The schema.client block is computed from a clientJournal you pass into createHogsendClient. It is opt-in: createHogsendClient defaults clientJournal to { entries: [] }, so until you wire it the client track always reports inSync: true regardless of pending client migrations. Import your journal and thread it through in src/index.ts:

src/index.ts
import { createHogsendClient } from "@hogsend/engine";
import journal from "../migrations/meta/_journal.json" with { type: "json" };
import { templates } from "./emails/index.js";
import { journeys } from "./journeys/index.js";

const client = createHogsendClient({
  journeys,
  email: { templates },
  clientJournal: journal, // now /v1/health.schema.client reflects YOUR migrations
});

clientJournal is the only client-track wiring; the engine never gates boot on it — it only feeds the non-fatal /v1/health block. The JournalShape type is re-exported from @hogsend/engine if you want to annotate it. See Configuration for where the rest of the container is wired.

SKIP_SCHEMA_CHECK — emergency bypass only

SKIP_SCHEMA_CHECK=true makes src/index.ts skip the engine boot guard so the app starts even against a behind-engine database. Use it only to bring an instance up during an incident — it does not fix the schema, and the first query against a missing column will still fail. Clear the drift with pnpm db:migrate and remove the flag.

Deploying ahead of an additive migration

Because client-track drift is non-fatal, you can ship app code before its migration without taking the API down — which makes safe, non-breaking column changes straightforward. The pattern is expand → migrate → contract:

  1. Expand — add the new column or table as additive and nullable (no NOT NULL without a default, no renames). Generate and apply it with db:generate + db:migrate. Old code ignores the new column; new code can start writing it.
  2. Migrate — deploy the code that reads and writes the new shape. Backfill any existing rows.
  3. Contract — only once nothing references the old shape, drop the old column in a follow-up migration.

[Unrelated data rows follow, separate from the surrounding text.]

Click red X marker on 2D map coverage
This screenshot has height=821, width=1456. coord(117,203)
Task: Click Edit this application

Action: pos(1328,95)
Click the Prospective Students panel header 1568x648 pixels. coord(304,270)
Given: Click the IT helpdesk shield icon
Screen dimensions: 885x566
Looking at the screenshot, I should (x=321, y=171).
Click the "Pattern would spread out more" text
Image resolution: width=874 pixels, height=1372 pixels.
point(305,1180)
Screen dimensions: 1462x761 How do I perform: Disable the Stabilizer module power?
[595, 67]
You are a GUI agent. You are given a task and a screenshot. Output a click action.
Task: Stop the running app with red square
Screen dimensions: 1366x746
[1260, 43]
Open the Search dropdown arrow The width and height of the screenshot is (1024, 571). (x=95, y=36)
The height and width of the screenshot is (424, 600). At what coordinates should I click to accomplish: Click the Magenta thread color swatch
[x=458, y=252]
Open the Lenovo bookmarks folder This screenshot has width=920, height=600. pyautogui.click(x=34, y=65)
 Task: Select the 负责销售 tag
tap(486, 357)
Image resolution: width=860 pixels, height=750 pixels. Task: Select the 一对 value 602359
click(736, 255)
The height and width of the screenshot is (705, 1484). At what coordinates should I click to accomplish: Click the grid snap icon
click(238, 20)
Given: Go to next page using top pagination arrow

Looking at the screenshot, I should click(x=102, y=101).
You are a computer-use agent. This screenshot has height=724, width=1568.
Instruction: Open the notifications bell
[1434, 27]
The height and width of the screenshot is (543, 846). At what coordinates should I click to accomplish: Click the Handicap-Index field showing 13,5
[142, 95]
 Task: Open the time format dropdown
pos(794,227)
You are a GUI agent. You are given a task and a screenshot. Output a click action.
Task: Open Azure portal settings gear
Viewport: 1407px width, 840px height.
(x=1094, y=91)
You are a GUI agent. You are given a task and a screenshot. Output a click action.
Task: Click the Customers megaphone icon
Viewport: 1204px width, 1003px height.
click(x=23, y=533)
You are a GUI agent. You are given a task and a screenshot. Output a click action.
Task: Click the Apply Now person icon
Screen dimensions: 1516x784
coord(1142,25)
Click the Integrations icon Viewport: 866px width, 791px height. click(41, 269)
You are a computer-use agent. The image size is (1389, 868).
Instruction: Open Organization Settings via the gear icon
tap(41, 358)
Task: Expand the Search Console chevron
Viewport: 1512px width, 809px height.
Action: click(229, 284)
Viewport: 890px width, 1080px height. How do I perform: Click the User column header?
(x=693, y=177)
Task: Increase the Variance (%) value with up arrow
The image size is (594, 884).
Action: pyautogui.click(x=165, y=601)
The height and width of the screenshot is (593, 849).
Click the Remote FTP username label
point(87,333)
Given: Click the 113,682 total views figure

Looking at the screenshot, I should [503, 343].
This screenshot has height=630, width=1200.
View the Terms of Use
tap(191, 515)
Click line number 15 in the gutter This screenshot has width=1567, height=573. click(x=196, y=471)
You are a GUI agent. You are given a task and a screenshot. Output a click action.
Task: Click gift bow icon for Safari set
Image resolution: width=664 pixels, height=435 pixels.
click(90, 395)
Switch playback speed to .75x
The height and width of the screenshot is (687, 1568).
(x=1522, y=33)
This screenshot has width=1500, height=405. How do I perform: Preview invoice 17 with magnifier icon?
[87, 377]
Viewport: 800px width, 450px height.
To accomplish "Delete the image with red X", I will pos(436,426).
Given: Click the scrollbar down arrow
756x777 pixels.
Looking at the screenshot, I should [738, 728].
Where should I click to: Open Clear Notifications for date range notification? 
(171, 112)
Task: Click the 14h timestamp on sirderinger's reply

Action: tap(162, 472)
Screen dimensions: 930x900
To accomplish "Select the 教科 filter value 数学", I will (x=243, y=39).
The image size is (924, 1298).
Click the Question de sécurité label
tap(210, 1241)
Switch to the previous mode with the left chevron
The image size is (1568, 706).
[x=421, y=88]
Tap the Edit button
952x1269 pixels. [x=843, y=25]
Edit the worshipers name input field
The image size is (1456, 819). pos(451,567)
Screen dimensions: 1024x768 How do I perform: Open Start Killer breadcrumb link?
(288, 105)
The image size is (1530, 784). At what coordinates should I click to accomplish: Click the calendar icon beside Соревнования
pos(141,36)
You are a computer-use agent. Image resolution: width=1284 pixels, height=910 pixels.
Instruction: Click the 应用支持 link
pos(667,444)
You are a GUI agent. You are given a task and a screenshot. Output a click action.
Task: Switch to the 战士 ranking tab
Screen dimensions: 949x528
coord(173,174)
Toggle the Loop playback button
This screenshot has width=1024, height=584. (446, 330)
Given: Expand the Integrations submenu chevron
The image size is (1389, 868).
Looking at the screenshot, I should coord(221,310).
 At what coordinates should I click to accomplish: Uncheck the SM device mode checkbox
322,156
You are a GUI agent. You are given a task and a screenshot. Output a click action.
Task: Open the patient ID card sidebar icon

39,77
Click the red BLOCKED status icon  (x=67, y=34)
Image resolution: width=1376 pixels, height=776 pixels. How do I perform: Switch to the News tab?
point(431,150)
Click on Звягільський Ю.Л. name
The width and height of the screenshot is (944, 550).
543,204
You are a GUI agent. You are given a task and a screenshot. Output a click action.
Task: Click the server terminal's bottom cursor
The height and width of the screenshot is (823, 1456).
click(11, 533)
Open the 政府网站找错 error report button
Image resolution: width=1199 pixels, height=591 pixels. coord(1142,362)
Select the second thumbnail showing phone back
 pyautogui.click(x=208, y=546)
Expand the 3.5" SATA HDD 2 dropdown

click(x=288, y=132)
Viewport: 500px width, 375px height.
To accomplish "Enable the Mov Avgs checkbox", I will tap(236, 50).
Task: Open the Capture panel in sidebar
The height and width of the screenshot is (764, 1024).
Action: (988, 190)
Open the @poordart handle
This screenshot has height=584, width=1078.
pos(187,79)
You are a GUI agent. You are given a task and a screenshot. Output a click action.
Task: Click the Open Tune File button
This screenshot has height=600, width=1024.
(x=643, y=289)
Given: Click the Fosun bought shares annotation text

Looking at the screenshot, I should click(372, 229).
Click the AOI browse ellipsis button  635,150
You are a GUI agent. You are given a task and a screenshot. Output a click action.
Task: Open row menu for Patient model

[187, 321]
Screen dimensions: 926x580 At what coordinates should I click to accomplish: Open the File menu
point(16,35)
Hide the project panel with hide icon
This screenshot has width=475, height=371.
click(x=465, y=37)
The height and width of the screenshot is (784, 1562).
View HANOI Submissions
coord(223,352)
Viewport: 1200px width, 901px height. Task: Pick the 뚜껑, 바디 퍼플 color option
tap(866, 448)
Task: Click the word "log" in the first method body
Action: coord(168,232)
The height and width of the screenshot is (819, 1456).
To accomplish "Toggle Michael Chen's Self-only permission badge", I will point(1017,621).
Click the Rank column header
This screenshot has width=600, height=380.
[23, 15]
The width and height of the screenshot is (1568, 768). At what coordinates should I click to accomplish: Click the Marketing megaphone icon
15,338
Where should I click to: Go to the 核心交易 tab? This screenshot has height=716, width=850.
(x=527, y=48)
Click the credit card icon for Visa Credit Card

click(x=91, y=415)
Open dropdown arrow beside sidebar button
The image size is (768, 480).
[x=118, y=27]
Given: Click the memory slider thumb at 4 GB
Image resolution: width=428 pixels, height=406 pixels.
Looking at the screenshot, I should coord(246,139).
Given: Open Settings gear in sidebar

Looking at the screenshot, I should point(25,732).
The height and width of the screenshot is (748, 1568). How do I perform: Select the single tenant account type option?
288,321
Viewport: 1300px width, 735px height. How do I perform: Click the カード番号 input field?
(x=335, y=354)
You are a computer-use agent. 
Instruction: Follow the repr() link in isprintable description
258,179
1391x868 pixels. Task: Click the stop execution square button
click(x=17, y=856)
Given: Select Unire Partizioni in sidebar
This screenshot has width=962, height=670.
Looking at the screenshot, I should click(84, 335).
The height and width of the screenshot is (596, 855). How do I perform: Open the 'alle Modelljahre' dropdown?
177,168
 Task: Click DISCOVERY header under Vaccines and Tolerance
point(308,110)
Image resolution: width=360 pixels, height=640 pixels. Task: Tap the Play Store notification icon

Avoid breaking changes (renames, dropping a column still read by live code, adding a NOT NULL column with no default) in a single step — split them across an expand and a later contract so no deployed build ever sees a schema it doesn't understand.

Fixing drift

  • Client track behind (the common case): run pnpm db:migrate. If you changed src/schema/ but never generated, run pnpm db:generate first.
  • Engine track behind (app won't boot after a @hogsend/* bump): run pnpm db:migrate to apply the new engine migrations that arrived with the bump, then the boot guard passes.
  • A db:push-bootstrapped database has the schema objects but no ledger rows, so db:migrate and the boot guard think migrations are pending even though the objects exist. For a throwaway dev database, the cleanest fix is to reset it and run pnpm db:migrate from clean so the ledger and schema agree. For anything real, generate and migrate from the start.